Hoy muchas empresas en el mundo han decidido incorporar inteligencia artificial en sus actividades.
“Cada revolución tecnológica destruye algunas organizaciones… y redefine completamente a las sobrevivientes”
La frase puede sonar dramática, pero basta revisar la historia empresarial para comprobar que los grandes cambios tecnológicos nunca han sido neutrales. La electricidad, internet o los teléfonos inteligentes transformaron industrias completas, modificaron la forma de trabajar y también hicieron desaparecer organizaciones que no lograron adaptarse a tiempo. La inteligencia artificial parece avanzar en esa misma dirección, aunque probablemente a una velocidad mucho mayor.
Hoy muchas empresas en el mundo han decidido incorporar inteligencia artificial en sus actividades. Según el reporte McKinsey Global Survey – The State of AI 2025, el 78% de las organizaciones encuestadas afirma haber utilizado IA en por lo menos una función de negocio y el 71% ya utiliza IA generativa en al menos una función. Sin embargo, usar IA no significa necesariamente convertirse en una organización verdaderamente AI-Driven.
Ante la novedad tecnológica, muchas empresas han empezado a experimentar con herramientas como ChatGPT, Claude, Gemini, DeepSeek o NotebookLM, desarrollando programas piloto o automatizando tareas aisladas. Pero aún son pocas las organizaciones que han iniciado una transformación real sobre la base de la inteligencia artificial.

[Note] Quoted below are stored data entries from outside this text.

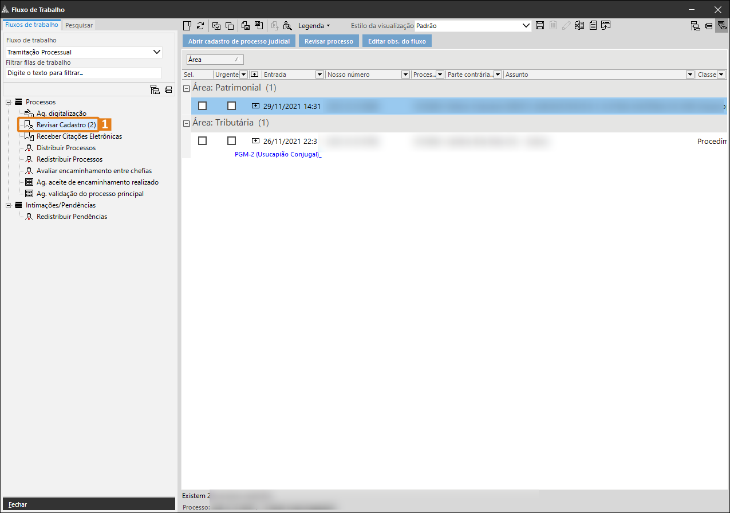
Task: Click the select all items icon
Action: (x=216, y=26)
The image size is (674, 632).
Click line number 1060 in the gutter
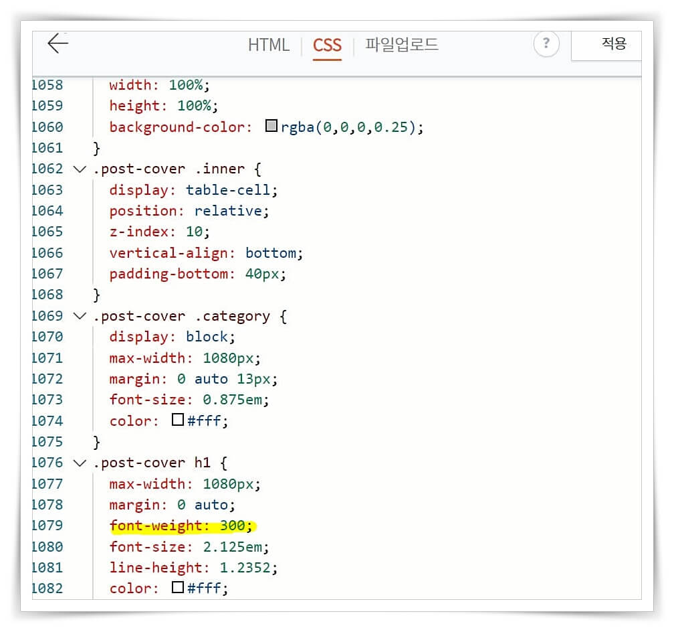pos(47,127)
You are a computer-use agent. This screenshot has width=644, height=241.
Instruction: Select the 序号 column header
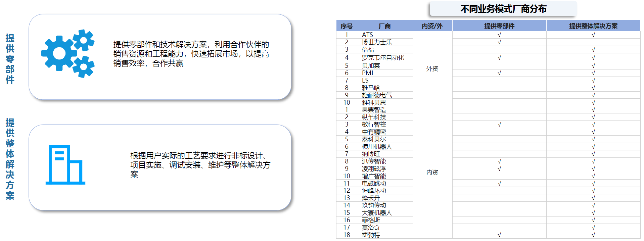[x=347, y=26]
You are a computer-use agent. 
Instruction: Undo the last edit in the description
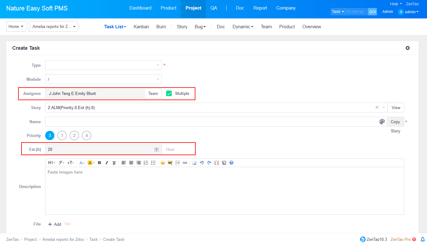coord(202,163)
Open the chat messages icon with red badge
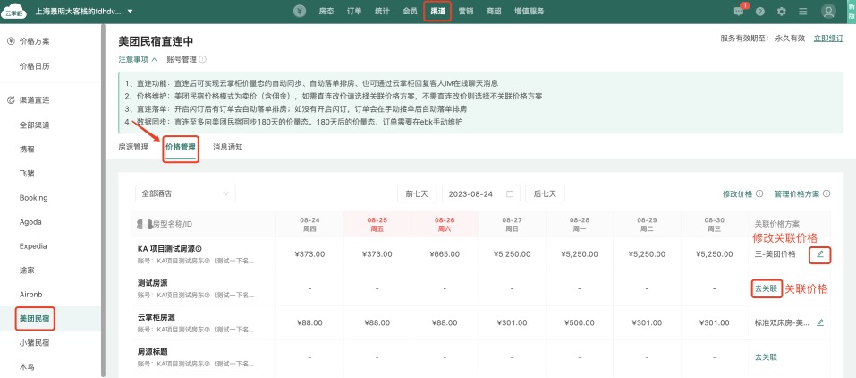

La transformación AI-Driven no es principalmente tecnológica; es cultural. No se trata solo de comprar tecnología o automatizar procesos, sino de cambiar la forma de pensar, decidir, trabajar, aprender y liderar dentro de toda la organización. Significa empezar a cuestionar cómo se realizan las actividades, qué tareas pueden ser potenciadas por IA y cómo incorporar inteligencia artificial en los procesos de toma de decisiones.
Pero transformar la forma de pensar de las personas nunca ha sido sencillo. Requiere tiempo, liderazgo y un proceso de cambio profundo capaz de convertir culturas organizacionales lentas, burocráticas, excesivamente jerárquicas o adversas al error en culturas que promuevan aprendizaje continuo, colaboración, rapidez, experimentación y adaptabilidad permanente. Esos serán algunos de los valores fundamentales de las organizaciones del futuro.
Stephen J. Andriole, consultor internacional en tecnología, sostiene en su libro It’s All About the People que, después de décadas de experiencia, llegó a la conclusión de que la efectividad en la gestión tecnológica depende más de las personas, las relaciones humanas y la cultura corporativa que de la propia tecnología o de las metodologías de implementación.
En este proceso de transformación, los líderes juegan un rol fundamental. Deben ser capaces de enfrentar la resistencia al cambio, construir equipos preparados y, sobre todo, ofrecer una nueva visión de futuro sin perder la dimensión humana que genera confianza en las personas. La inteligencia artificial puede producir eficiencia, pero también incertidumbre, ansiedad y temor frente a lo desconocido.
Es probable que la IA que hoy conocemos sea superada rápidamente por tecnologías aún más avanzadas, tal como ha ocurrido antes en la historia. Sin embargo, las organizaciones que logren transformar su cultura habrán desarrollado algo mucho más valioso que una herramienta tecnológica: la capacidad de adaptarse, aprender continuamente y reinventarse frente a entornos cambiantes.
Esa será probablemente la verdadera ventaja competitiva de las empresas sobrevivientes.
Porque al final, las organizaciones que permanezcan no serán necesariamente las que tengan más tecnología, sino aquellas que hayan aprendido a transformarse antes que las demás.